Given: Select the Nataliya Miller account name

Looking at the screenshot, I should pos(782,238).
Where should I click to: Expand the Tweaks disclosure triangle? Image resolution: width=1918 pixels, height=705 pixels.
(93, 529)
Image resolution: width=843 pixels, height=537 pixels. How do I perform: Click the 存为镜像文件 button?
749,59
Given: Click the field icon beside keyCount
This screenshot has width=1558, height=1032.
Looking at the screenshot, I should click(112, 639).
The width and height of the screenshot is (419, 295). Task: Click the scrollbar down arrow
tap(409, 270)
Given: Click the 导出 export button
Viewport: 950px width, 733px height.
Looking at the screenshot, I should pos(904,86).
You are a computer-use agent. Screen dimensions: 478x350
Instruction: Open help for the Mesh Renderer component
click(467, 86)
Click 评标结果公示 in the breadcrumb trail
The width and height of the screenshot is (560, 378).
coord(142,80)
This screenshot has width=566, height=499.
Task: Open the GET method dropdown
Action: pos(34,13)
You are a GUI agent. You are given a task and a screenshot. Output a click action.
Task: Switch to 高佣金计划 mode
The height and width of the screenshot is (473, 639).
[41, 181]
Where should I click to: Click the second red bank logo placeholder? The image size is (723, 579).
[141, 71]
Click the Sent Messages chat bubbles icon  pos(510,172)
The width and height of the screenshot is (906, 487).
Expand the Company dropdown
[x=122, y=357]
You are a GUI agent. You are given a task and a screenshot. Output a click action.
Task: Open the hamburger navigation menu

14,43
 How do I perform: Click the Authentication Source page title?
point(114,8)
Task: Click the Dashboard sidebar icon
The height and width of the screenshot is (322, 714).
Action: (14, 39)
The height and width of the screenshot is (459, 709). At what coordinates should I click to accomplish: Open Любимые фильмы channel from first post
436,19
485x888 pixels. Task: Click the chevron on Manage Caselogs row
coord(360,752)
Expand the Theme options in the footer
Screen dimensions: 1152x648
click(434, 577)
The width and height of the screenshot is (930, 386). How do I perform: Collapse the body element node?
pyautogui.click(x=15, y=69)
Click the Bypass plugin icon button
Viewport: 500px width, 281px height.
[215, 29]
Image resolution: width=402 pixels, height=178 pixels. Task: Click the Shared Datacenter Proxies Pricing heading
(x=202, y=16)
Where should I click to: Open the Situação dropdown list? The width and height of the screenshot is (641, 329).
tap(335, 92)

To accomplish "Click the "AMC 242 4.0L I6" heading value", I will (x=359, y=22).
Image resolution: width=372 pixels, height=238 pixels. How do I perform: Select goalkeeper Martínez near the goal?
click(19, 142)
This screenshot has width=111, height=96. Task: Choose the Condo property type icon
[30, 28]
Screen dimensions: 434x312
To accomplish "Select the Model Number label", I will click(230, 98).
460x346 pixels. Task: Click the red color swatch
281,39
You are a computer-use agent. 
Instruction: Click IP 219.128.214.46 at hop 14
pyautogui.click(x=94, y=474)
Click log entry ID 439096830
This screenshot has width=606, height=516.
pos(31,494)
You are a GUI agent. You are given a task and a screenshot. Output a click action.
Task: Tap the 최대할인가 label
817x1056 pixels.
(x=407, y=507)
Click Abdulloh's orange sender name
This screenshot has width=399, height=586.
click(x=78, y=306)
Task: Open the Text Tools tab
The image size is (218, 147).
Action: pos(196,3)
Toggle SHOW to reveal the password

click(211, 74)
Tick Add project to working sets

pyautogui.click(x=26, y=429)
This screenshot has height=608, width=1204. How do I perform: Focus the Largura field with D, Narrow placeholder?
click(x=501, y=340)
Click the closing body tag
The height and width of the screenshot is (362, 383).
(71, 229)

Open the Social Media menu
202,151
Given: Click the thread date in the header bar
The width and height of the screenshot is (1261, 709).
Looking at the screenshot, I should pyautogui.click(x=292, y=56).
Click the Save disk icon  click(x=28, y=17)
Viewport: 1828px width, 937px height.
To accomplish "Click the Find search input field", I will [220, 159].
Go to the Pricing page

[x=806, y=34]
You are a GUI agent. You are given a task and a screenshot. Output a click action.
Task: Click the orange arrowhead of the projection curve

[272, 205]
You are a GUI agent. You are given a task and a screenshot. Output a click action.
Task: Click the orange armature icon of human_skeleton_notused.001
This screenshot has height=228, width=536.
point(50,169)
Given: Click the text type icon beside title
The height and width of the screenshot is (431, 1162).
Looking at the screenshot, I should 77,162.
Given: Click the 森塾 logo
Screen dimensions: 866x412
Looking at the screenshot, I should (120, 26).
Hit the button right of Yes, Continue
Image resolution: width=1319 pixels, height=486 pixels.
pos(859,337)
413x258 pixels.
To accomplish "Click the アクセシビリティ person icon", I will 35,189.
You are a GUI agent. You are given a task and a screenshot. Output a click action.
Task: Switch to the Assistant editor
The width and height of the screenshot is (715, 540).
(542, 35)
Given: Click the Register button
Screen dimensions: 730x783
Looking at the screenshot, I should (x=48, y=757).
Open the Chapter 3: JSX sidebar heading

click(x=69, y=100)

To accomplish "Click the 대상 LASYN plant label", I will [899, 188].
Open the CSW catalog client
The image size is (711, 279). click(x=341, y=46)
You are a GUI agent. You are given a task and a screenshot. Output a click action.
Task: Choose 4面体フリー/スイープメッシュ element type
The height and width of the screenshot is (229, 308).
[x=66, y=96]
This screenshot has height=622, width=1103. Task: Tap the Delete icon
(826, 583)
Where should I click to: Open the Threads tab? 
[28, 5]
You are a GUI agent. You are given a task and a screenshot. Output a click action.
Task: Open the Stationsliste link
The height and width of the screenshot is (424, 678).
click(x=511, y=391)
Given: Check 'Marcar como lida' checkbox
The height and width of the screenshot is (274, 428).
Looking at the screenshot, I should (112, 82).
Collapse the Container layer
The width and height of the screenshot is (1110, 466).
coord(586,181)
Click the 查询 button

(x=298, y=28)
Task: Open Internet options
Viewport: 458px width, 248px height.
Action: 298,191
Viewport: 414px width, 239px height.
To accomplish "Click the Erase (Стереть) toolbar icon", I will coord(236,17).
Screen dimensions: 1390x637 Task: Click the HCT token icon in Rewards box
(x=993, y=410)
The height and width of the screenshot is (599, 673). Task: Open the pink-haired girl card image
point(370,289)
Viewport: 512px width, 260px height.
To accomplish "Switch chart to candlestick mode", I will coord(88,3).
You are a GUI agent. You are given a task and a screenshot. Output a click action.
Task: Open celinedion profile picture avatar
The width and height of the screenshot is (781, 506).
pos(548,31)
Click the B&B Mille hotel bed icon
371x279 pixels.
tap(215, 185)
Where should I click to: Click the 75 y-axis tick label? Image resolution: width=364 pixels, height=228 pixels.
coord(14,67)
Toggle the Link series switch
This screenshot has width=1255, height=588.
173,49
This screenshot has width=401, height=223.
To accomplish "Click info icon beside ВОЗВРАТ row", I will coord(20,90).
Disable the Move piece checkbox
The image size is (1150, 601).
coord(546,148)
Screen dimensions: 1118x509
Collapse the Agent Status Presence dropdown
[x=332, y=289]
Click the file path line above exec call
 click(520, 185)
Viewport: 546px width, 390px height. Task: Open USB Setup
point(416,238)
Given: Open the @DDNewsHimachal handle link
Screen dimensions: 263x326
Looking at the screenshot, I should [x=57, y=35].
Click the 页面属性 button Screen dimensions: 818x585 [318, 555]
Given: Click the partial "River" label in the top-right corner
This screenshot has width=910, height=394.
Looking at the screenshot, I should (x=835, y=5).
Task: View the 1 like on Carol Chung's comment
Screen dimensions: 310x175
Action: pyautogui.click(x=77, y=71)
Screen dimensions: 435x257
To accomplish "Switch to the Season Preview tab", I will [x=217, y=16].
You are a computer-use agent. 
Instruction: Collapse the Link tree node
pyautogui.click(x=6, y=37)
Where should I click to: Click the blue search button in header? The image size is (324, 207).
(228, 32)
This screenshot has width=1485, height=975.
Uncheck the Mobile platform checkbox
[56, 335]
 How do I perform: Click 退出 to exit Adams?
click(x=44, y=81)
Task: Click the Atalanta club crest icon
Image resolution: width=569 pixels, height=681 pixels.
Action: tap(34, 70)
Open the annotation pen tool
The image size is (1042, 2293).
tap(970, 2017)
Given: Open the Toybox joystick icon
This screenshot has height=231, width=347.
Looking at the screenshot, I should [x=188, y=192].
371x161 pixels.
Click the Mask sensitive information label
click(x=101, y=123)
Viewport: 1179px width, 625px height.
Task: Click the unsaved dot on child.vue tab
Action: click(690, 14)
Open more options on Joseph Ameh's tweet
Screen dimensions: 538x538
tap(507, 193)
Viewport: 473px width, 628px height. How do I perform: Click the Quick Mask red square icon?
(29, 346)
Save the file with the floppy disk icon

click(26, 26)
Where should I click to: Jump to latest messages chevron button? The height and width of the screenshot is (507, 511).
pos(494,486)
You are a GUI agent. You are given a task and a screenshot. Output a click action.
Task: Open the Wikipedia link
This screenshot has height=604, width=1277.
■ ■ ■ ■
_Exercise brief_. Counting only lines that hold the word "right", say how many there are in the listing above and add nothing.

_Expected answer_. 2